= WHAT THE TASK ASKS =
Your result should be every line of the records below that contains the word "agent".

Pixel coordinate grounding data
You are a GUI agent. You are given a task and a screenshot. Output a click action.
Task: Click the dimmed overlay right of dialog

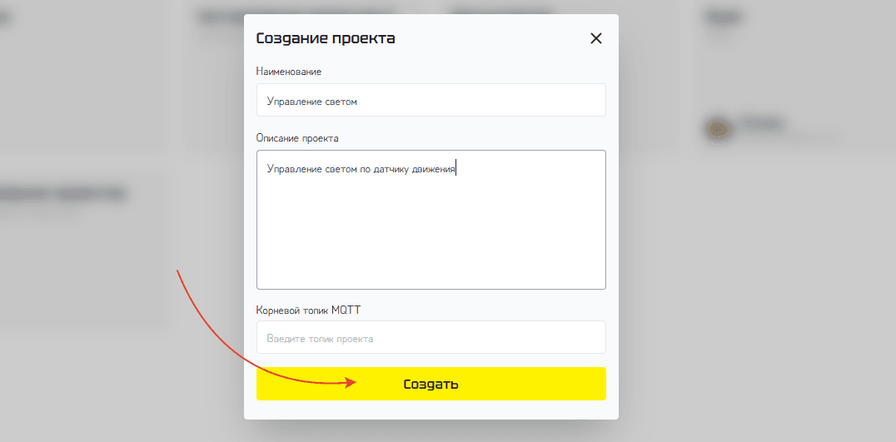point(749,291)
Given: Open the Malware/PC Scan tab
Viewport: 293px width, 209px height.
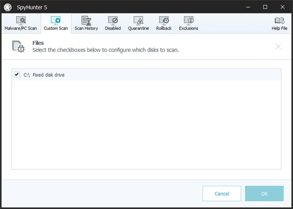Looking at the screenshot, I should pos(21,23).
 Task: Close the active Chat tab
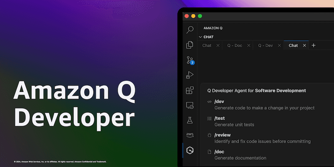[x=304, y=46]
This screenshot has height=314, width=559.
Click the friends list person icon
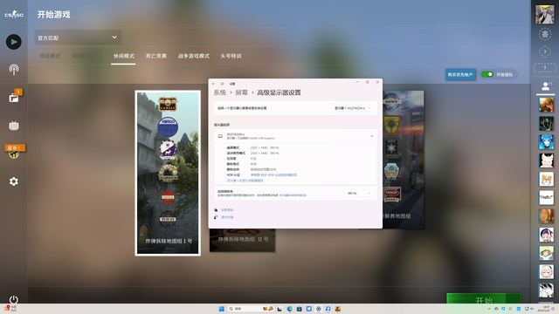(x=545, y=85)
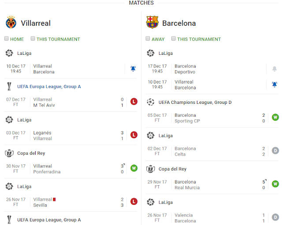
Task: Enable THIS TOURNAMENT checkbox under Villarreal
Action: click(33, 38)
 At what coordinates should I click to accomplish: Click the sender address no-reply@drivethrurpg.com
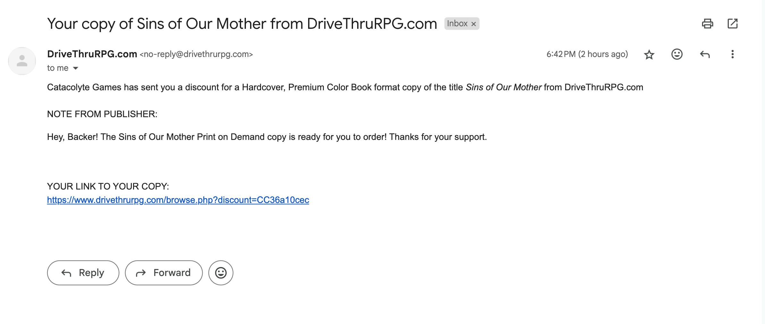point(196,54)
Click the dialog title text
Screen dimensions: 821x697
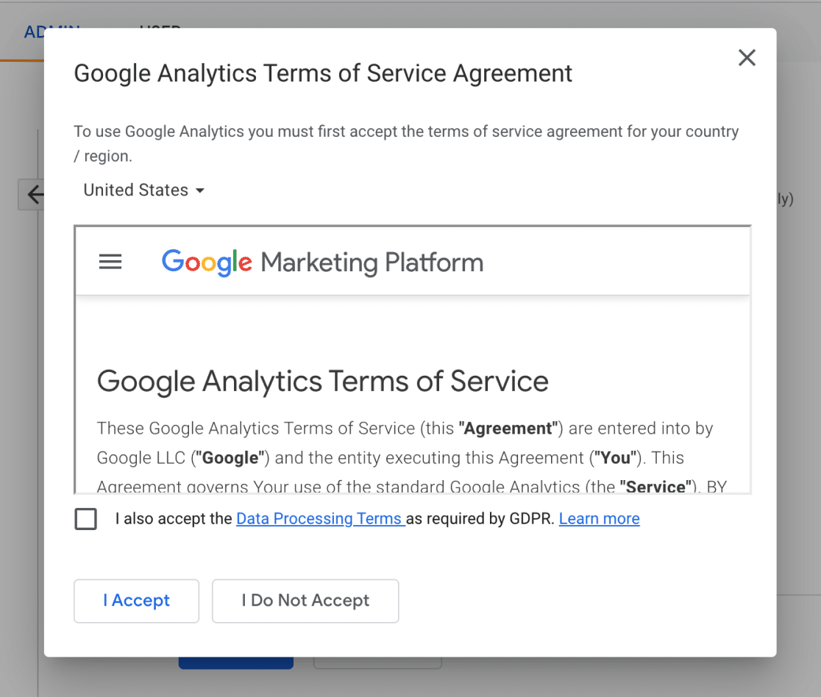coord(323,74)
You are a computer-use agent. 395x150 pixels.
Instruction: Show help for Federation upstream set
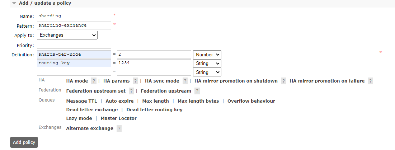132,91
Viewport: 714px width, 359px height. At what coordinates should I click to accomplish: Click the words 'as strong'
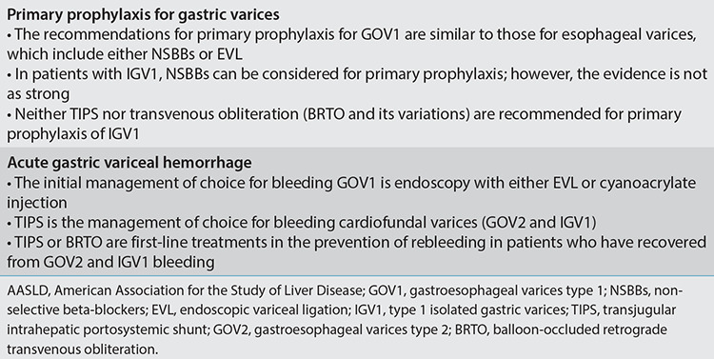click(38, 94)
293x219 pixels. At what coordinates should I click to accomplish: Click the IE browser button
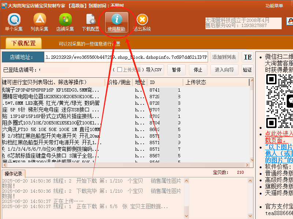[x=248, y=57]
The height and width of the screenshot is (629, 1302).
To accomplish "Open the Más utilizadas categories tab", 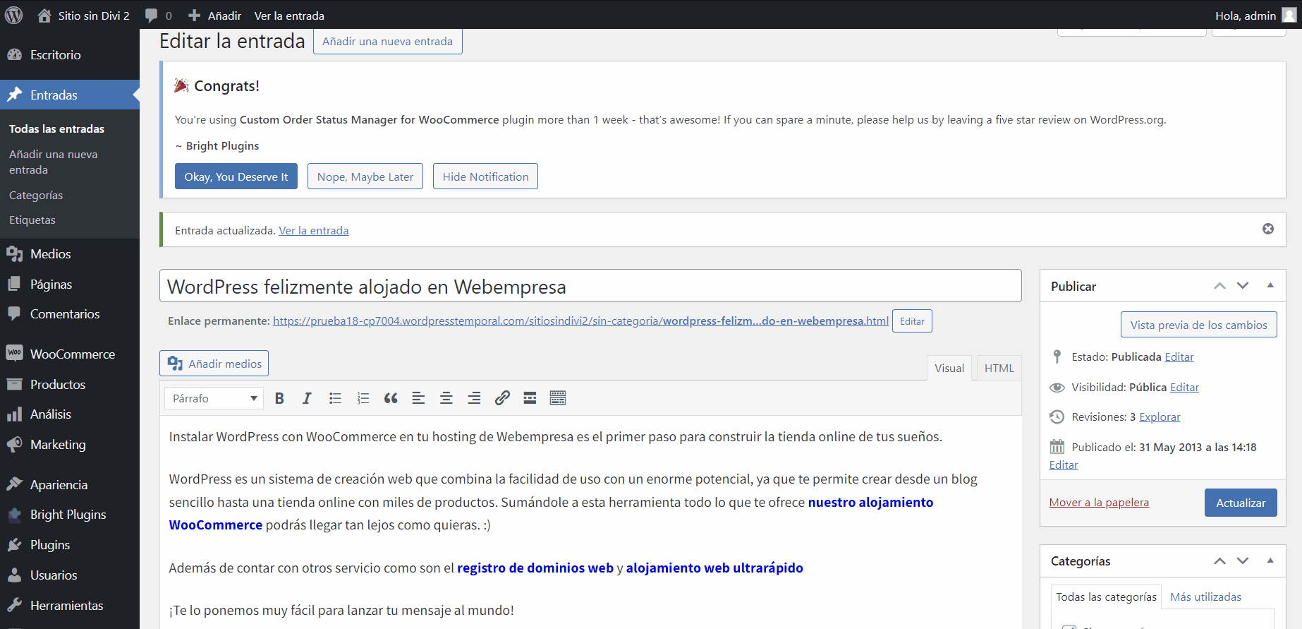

= SOLUTION =
You are a GUI agent. You are given a task and a screenshot. Output a click action.
You are a computer-use agent. 395x150 pixels.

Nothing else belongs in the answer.